I'm actually going to make a Blog explaining why the belief the Rich getting Richer and preventing the poor from rising to the top is non sense in a capitalist society. And Why Minimum Wage laws are horrible. It's going to take me awhile to type though.


----------



## TotalInsanity4 (Aug 30, 2018)

SG854 said:


> I'm actually going to make a Blog explaining why the belief the Rich getting Richer and preventing the poor from rising to the top is non sense in a capitalist society. And Why Minimum Wage laws are horrible. It's going to take me awhile to type though.


I'll be interested in reading that, along with seeing your supporting evidence


----------



## WeedZ (Aug 30, 2018)

SG854 said:


> I'm actually going to make a Blog explaining why the belief the Rich getting Richer and preventing the poor from rising to the top is non sense in a capitalist society. And Why Minimum Wage laws are horrible. It's going to take me awhile to type though.


You do that and I'll post one graph of the rising income gap over the past 50 years


----------



## SG854 (Aug 30, 2018)

TotalInsanity4 said:


> I'll be interested in reading that, along with seeing your supporting evidence


The Short is, that the Higher Priced Something is the less you buy. The Cheaper something is the more you buy.
Such an easy concept yet it flies over peoples minds.

The Higher you raise wages the higher unemployment raises. And it destroys jobs. You end up creating a surplus.

More people want to work at a higher pay job. And you end up pricing out low skilled workers like teenagers, because if they are not producing at the minimum wage then they will rather higher someone with more skill who does. The real minimum wage is $0. Minimum only benefits people that already have jobs and produce at that level. While the higher unemployment increases, you end up creating more $0 wage people, which harms in the lower income bracket more then helps.

Back in the day there use to be kids that will show you to your seat in movie theaters. Now you don't see those jobs. These jobs are useful for teens to gain experience and raise their wages overtime based on training they get. But with minimum wage they won't get that experience and it'll price them out of the work force. Especially minorities. It damages teens the most. Theres a reason Unions died out in America. They wanted higher wages and child labor laws to eliminate competition.

The Competitive Market is very brutal. More than Half of the businesses that existed a century ago are now gone. A&P being one of them. They dominated because they offered low prices. Until Big Supermarkets with advancing technology of cars and refrigerators took advantage of that and was able to offer at cheaper prices, from taking advantage of Economics of Scale. While A&P became virtually non existent today, since A&P didn't offer lower prices, what matters more is that the standard of living in the country rose because we are now buying cheaper groceries. Its very hard to screw people over with high prices or low wages because that'll mean the death of your business. But jobs didn't go away since people shifted to work at the newer grocery chains.

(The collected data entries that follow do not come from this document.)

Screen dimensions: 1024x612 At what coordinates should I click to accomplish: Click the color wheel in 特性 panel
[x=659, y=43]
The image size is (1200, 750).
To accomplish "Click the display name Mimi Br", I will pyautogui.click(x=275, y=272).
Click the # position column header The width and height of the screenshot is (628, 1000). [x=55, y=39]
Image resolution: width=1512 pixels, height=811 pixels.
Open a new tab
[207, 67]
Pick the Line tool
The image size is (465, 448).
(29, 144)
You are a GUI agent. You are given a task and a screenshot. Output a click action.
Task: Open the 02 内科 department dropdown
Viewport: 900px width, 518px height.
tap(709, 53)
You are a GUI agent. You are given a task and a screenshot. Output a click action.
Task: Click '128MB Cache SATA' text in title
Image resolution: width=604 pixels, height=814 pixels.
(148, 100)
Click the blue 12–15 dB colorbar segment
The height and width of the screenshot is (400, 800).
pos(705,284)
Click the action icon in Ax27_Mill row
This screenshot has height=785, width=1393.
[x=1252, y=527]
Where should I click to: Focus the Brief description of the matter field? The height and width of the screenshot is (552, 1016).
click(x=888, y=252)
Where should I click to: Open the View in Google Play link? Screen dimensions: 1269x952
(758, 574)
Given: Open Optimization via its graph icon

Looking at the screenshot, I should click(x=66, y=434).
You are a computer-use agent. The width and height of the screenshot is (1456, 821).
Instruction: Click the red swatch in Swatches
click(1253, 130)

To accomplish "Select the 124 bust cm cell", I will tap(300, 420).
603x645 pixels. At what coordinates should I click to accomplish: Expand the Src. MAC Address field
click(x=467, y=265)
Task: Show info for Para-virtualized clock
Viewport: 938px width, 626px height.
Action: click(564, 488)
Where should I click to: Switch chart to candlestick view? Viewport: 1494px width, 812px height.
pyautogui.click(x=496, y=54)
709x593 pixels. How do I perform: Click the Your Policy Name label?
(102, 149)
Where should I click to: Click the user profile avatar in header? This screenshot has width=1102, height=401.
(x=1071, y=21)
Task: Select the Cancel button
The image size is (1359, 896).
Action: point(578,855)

--------------------- MERGED ---------------------------



WeedZ said:


> You do that and I'll post one graph of the rising income gap over the past 50 years


The middle class is disappearing into the higher class.
The is another chart that shows the opposite results. And yes both types of charts can exist simultaneously. When you break it down further you'll get different results. Its like the female wage gap, the 87 cents to the dollar a man makes is deceiving when you don't break it down.


----------



## WeedZ (Aug 30, 2018)

SG854 said:


> The Short is, that the Higher Priced Something is the less you buy. The Cheaper something is the more you buy.
> Such an easy concept yet it flies over peoples minds.
> 
> The Higher you raise wages the higher unemployment raises. And it destroys jobs. You end up creating a surplus.
> ...


Youre talking about the fantasy of free market. Like we don't like Billy's ice cream because its too expensive so we'll buy Johnny's ice cream. Since his sales are higher johnny can now higher more people to sell his ice cream without raising prices. But what you don't account for is the real life scenario where johnny buys out Billy's shop and pays all his employees the minimum wage while increasing their labor. He cuts their benefits and lobbies politicians to get policies passed that will give him the sole supply of ingredients and allow him to be the only one to sell his ice cream in particular areas. Being one of the few employers in his town he can continue to cut labor and benefits and still have an endless supply of poor people seeking work. Now johnny continues to expand, buying out all other smaller companies, cutting wages and increasing prices, cause where else you going to buy ice cream?


----------



## WeedZ (Aug 30, 2018)

Now johnny is rich as fuck and everyone in his community is poor'er'.


----------



## SG854 (Aug 30, 2018)

WeedZ said:


> Youre talking about the fantasy of free market. Like we don't like Billy's ice cream because its too expensive so we'll buy Johnny's ice cream. Since his sales are higher johnny can now higher more people yo sell his ice cream without raising prices. But what you don't account for is the real life scenario where johnny buys out Billy's shop and pays all his employees the minimum wage while increasing their labor. He cuts their benefits and lobbies politicians to get policies passed that will give him the sole supply of ingredients and allow him to be the only one to sell his ice cream in particular areas. Being one of the few employers in his town he can continue to cut labor and benefits and still have an endless supply of poor people seeking work. Now johnny continues to expand, buying out all other smaller companies, cutting wages and increasing prices, cause where else you going to buy ice cream?


Monopolies are rare

As long as the government doesn't intervene in anyway and lets the free market to flourish then monopolies can't exist for too long. Control is a misleading term. Even if someone controls 100% of a resource that doesn't mean its a monopoly as long as new competitors can enter the market. A&P being the biggest grocery chain now being non existent is an example.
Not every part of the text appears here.